The Western world’s favorite banana is under serious threat unless more genetic diversity is introduced in the global crops, scientists say.

The seedless Cavendish banana that dominates fruit bowls in the West is produced at a rate of 100 million tons annually and grown in 130 tropical and subtropical countries across the world.

But now, scientists say, the fact that massive monocultural crops of the Cavendish are genetically identical has left them vulnerable to a new strain of fungus – Tropical Race 4 (TR4) – that has already wiped out crops across China and Southeast Asia and has also been found in Australia and Africa. They say the answer lies in breeding new types of bananas resistant to disease.

“While almost every other crop used for food production has been significantly improved through plant breeding over the last century, the banana industry has yet to benefit from genetics and plant breeding,” leading researchers on the subject said in an article on The Conversation.

Concerns about the destruction of global banana crops are not pie-the-sky. Until the 1960s, a banana called the Gros Michel or Big Mike dominated global markets, but those crops were destroyed by another fungal strain that forced the whole international banana market to restructure. More than 1,000 varieties of bananas have been identified in the wild, however, many of those are too acidic, full of seeds, or highly perishable – not characteristics that suit the demands of global markets.

If you visit a market in Latin America, you’ll find all sorts of strains of bananas varying in size and color, including red ones, some packed with seeds and all with varying levels of sweetness, NPR’s Dan Charles reported.

Thus far, Latin America has remained broadly free of the disease, but Randy Ploetz, a professor of plant pathology at the University of Florida who discovered Tropical Race 4 believes it may already be present in the region.

“This is an insidious disease in that it can move ... by soil-contaminated machinery, tools – that kind of thing,” Professor Ploetz told Quartz.

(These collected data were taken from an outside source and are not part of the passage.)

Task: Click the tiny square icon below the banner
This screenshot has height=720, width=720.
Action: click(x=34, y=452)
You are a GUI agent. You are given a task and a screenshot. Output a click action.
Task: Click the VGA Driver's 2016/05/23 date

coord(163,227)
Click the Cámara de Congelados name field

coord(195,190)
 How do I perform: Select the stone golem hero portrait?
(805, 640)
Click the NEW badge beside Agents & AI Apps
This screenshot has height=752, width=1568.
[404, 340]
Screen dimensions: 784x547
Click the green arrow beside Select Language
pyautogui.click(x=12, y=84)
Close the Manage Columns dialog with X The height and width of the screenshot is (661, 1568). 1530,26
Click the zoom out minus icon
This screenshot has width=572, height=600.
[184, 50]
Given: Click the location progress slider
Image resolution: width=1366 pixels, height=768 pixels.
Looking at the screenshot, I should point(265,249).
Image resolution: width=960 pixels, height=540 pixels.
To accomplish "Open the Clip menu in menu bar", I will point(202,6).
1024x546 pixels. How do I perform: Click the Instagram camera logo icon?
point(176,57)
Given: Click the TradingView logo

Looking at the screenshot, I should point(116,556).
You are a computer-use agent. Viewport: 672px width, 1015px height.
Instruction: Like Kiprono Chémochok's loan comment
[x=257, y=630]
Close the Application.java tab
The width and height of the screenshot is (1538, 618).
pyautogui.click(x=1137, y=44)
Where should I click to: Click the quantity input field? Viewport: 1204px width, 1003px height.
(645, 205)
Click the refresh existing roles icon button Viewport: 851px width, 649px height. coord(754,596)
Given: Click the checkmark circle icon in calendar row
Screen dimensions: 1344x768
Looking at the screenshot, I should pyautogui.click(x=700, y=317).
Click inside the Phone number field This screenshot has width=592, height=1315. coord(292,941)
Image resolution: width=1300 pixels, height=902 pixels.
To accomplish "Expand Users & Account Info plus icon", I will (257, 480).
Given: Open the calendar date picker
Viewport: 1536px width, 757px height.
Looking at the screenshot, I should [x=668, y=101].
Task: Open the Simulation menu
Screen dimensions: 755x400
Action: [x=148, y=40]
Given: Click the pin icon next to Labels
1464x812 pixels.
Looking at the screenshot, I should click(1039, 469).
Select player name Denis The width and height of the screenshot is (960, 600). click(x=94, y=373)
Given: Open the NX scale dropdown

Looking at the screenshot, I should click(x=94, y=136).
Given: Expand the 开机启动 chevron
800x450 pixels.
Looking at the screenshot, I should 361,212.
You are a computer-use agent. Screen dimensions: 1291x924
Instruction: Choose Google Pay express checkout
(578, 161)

While more research is required, many scientists say the answer lies in discovering varieties of bananas, like those in Latin America, resistant to TR4 and then using classic methods of plant breeding or genetic engineering to blend them with other types with traits good for eating.

The common Cavendish is descended from a strain of bananas first grown in an English hothouse 180 years, according to the BBC. It is sterile and needs to be propagated by cloning but currently accounts for 47 percent of the world’s bananas and 99 percent of those sold commercially.